The link between the switches and the hub can’t be an access link. If it were, only devices in the same VLAN as those two links could communicate. For example, if the access VLAN between the hub and switches is VLAN 10, only devices in VLAN 10 would communicate, while others in different VLANs wouldn’t.

So the links must be trunks. Hubs aren't VLAN-aware, which means they can't remove dot1q tags. Most end devices aren't. As a result, the devices that are plugged into the hub are in the native VLAN.

This explanation makes sense, but hubs are hardly used anymore. Is the native VLAN still relevant in modern networks? What is its purpose now?
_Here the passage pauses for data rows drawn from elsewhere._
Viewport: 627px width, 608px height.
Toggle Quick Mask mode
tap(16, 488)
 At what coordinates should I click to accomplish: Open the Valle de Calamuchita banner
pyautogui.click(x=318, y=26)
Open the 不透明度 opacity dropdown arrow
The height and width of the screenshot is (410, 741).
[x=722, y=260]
Some forum posts say that DTP, STP, LLDP, CDP, VTP, PAGP, LACP, LLDP, UDLD etc(???) traffic uses the native VLAN. This is contradicted by other posts which say that VLAN 1 is used for this purpose -- even if you change the native VLAN from VLAN 1 to some other VLAN. What everyone agrees on is these protocols still work, even if the native VLAN or VLAN 1 (depending on which is thought to carry the protocols) isn’t in the allowed list on trunks.

To make things even more confusing: some recommend that for security purposes, you change the native VLAN to a random VLAN, which has no interfaces in it. So not only does the native VLAN not serve a purpose, it's even a security risk, at least according to some!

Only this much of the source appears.